*Work order*. Retype each entry below precisely as it reads.

-------- Excerpted records

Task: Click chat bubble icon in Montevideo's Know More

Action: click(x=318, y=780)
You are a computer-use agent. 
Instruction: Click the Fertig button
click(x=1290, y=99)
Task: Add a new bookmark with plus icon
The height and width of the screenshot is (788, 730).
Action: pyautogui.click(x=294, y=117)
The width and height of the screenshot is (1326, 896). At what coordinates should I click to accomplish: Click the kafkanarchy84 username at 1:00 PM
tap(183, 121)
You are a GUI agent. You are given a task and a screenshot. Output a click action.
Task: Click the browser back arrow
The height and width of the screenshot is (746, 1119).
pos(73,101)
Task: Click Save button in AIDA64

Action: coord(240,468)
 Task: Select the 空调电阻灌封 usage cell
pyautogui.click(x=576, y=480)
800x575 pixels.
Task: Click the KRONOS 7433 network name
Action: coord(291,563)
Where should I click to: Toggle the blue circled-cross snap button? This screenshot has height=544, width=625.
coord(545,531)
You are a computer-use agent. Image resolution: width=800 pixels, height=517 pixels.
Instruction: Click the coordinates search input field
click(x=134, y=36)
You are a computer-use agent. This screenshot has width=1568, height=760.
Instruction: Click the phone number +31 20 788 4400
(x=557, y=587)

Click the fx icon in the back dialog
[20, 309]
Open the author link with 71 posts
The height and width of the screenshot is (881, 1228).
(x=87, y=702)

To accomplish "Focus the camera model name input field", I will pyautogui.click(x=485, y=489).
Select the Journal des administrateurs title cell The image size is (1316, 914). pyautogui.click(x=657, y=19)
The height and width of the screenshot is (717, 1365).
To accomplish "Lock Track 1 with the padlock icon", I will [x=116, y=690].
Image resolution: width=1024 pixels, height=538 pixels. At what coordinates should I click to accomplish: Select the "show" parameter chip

----------------

*Solved problem*.
Task: Click chat bubble icon in Montevideo's Know More

Action: click(x=318, y=780)
You are a computer-use agent. 
Instruction: Click the Fertig button
click(x=1290, y=99)
Task: Add a new bookmark with plus icon
The height and width of the screenshot is (788, 730).
Action: pyautogui.click(x=294, y=117)
The width and height of the screenshot is (1326, 896). At what coordinates should I click to accomplish: Click the kafkanarchy84 username at 1:00 PM
tap(183, 121)
You are a GUI agent. You are given a task and a screenshot. Output a click action.
Task: Click the browser back arrow
The height and width of the screenshot is (746, 1119).
pos(73,101)
Task: Click Save button in AIDA64

Action: coord(240,468)
 Task: Select the 空调电阻灌封 usage cell
pyautogui.click(x=576, y=480)
800x575 pixels.
Task: Click the KRONOS 7433 network name
Action: coord(291,563)
Where should I click to: Toggle the blue circled-cross snap button? This screenshot has height=544, width=625.
coord(545,531)
You are a computer-use agent. Image resolution: width=800 pixels, height=517 pixels.
Instruction: Click the coordinates search input field
click(x=134, y=36)
You are a computer-use agent. This screenshot has width=1568, height=760.
Instruction: Click the phone number +31 20 788 4400
(x=557, y=587)

Click the fx icon in the back dialog
[20, 309]
Open the author link with 71 posts
The height and width of the screenshot is (881, 1228).
(x=87, y=702)

To accomplish "Focus the camera model name input field", I will pyautogui.click(x=485, y=489).
Select the Journal des administrateurs title cell The image size is (1316, 914). pyautogui.click(x=657, y=19)
The height and width of the screenshot is (717, 1365).
To accomplish "Lock Track 1 with the padlock icon", I will [x=116, y=690].
Image resolution: width=1024 pixels, height=538 pixels. At what coordinates should I click to accomplish: Select the "show" parameter chip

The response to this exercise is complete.